Daniel Lemire's blog

, 2 min read

How fast can you pipe a large file to a C++ program?

Under many operating systems, you can send data from from one process to another using ‘pipes’. The term ‘pipe’ is probably used by analogy with plumbing and we often use the the symbol ‘|‘ to represent a pipe (it looks like a vertical pipe).

Thus, for example, you can sort a file and send it as input to another process:

sort file | dosomething

The operating system takes care of the data. It can be more convenient than to send the data to a file first. You can have a long sequence of pipes, processing the data in many steps.

How efficient is it computationally?

The speed of a pipe depends on the program providing the data.
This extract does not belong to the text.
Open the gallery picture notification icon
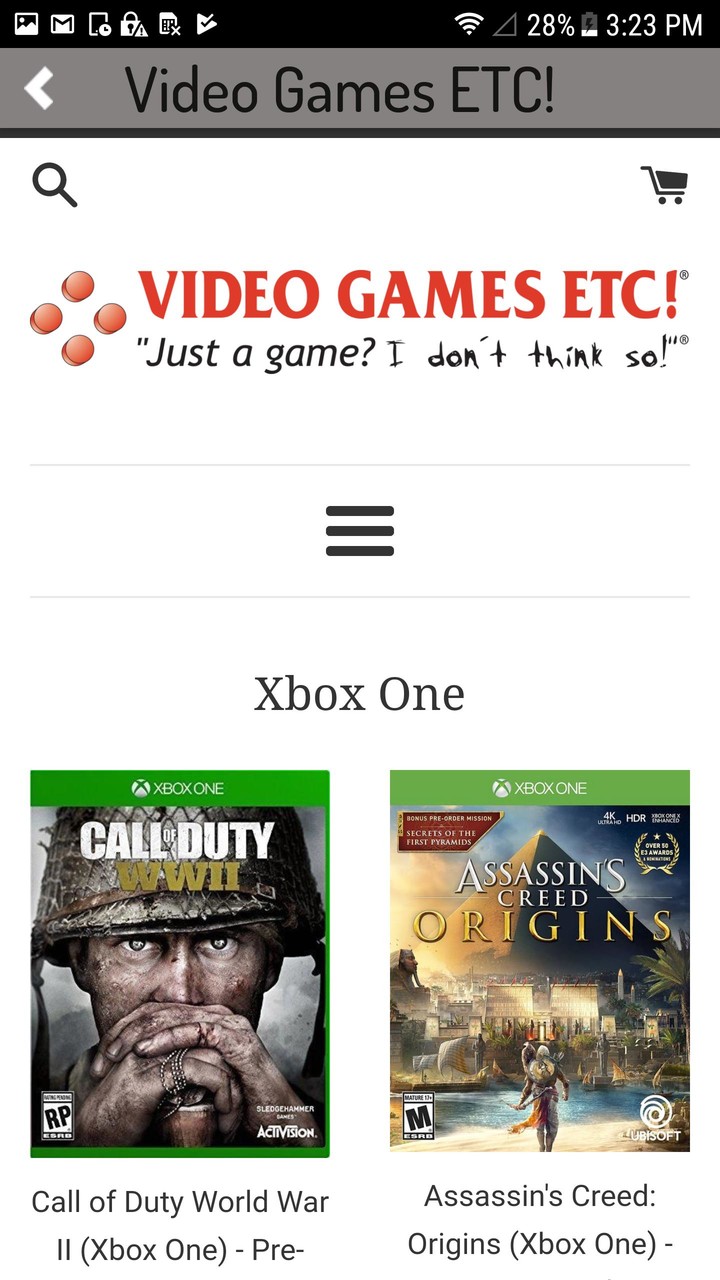720x1280 pixels. tap(26, 24)
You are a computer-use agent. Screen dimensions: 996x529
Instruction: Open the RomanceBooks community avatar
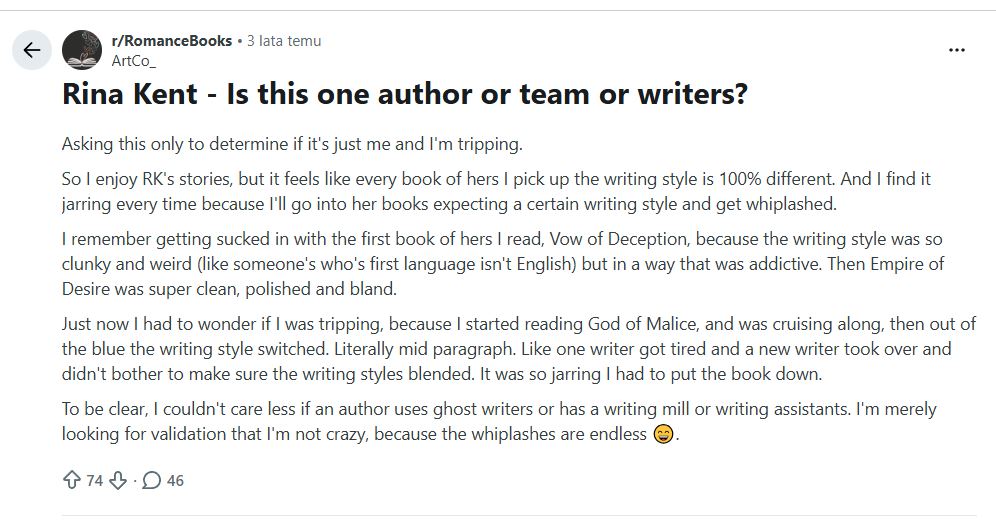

So let us build a program that just outputs a lot of spaces very quickly:

  constexpr size_t buflength = 16384;
  std::vector<char> buffer(buflength, ' ');
  for(size_t i = 0; i < repeat; i++) {
    std::cout.write(buffer.data(), buflength);
  }

For the receiving program, let us write a simple program that receives the data, little else:

  constexpr size_t cache_length = 16384;
  char cachebuffer[cache_length];
  size_t howmany = 0;
  while(std::cin) {
    std::cin.read(cachebuffer, cache_length);
    howmany += std::cin.gcount();
  }

You could play with the buffer sizes: I use relatively large buffers to minimize the pipe overhead.

I am sure you could write more efficient programs, but I believe that most software using pipes is going to be less efficient than these two programs.

I guess speeds that are quite good under Linux but rather depressing under macOS:

macOS (Big Sur, Apple M1) 0.04 GB/s
Linux (Centos 7, ARM Rome) 2 GB/s to 6.5 GB/s

Your results will be different: please run my benchmark. It might be possible to go faster with larger inputs and larger buffers.

Even if the results are good under Linux, the bandwidth is not infinite. You will get better results passing data from within a program, even if you need to copy it.

As observed by one of the readers of this blog, you can fix the performance problem under macOS by falling back on a C API:

  size_t howmany = 0;
  size_t tr;
  while((tr = read(0, cachebuffer, cache_length))) {
    howmany += tr;
  }

You lose portability, but you gain a lot of performance. I achieve a peak performance of 7 GB/s or above which is much more comparable to the cost of copying the data within a process.

It is not uncommon for standard C++ approaches to disappoint performance-wise.